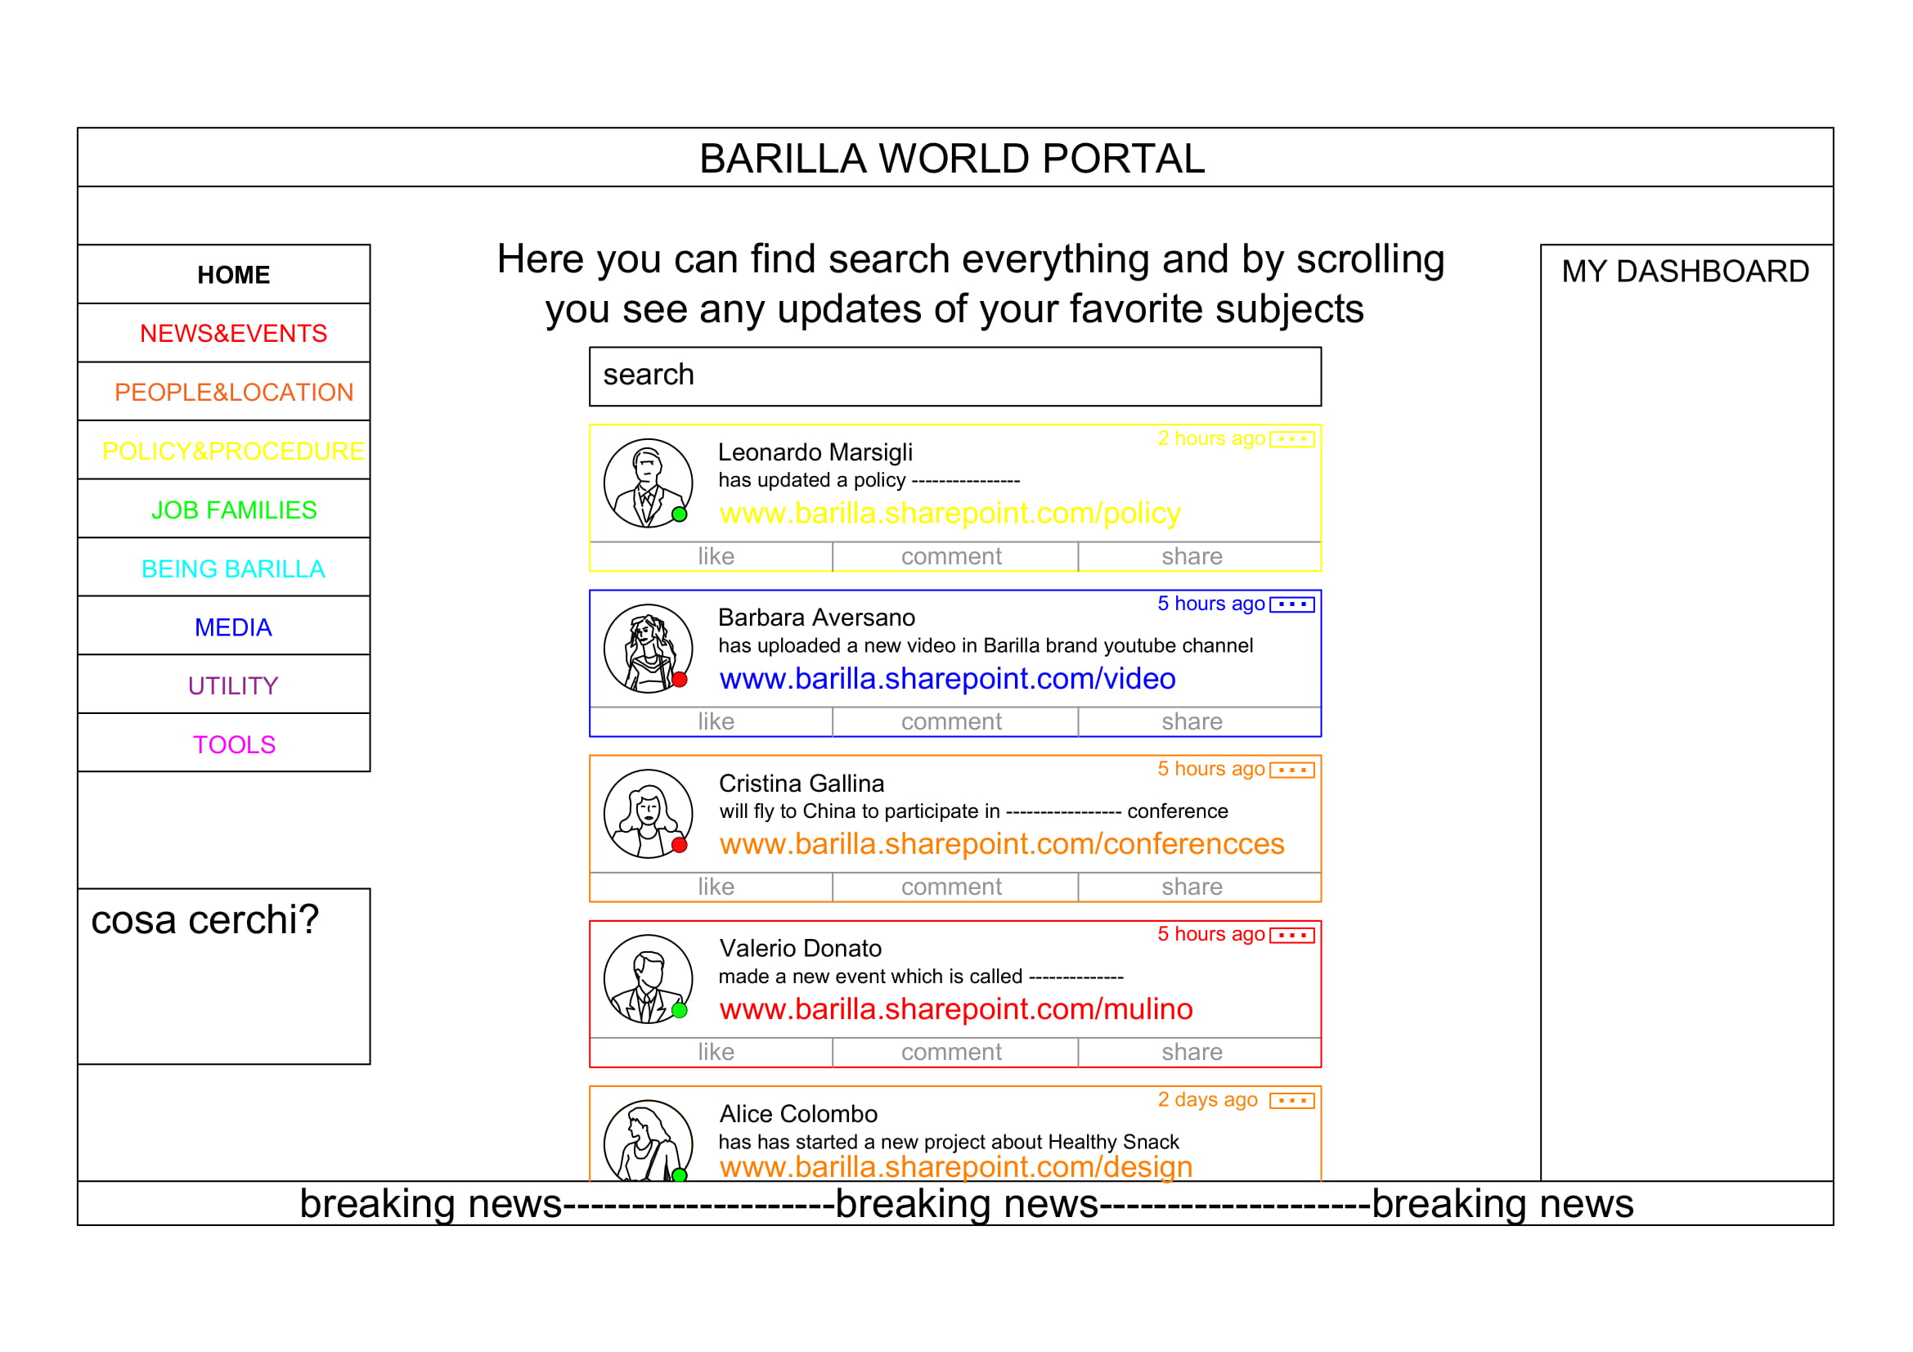Viewport: 1913px width, 1352px height.
Task: Open NEWS&EVENTS in the sidebar menu
Action: click(x=233, y=333)
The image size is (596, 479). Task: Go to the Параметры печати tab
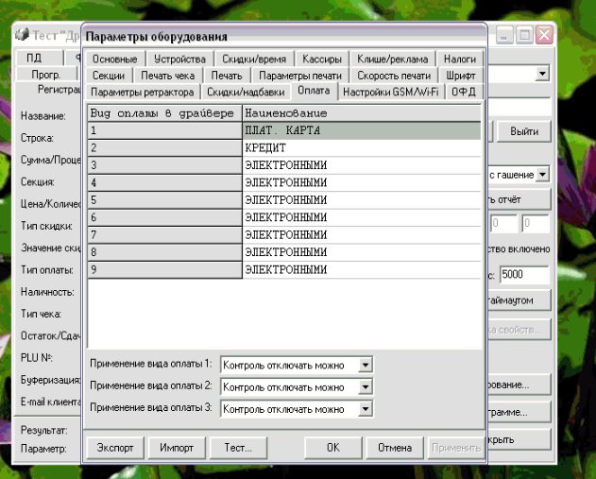(x=300, y=75)
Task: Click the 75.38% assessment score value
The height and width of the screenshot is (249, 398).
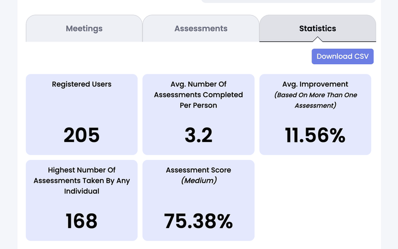Action: coord(199,221)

GOAL OF THE EXERCISE:
Switch "image size" to "resolution" in the listing lines from the start of the listing through the line containing "(x=300, y=75)", inclusive, and leave all other text unchanged. Omit the pictures from the output.

RESPONSE TO THE TASK:
Viewport: 1913px width, 1352px height.
Task: Open NEWS&EVENTS in the sidebar menu
Action: click(x=233, y=333)
The resolution is (596, 479). Task: Go to the Параметры печати tab
(x=300, y=75)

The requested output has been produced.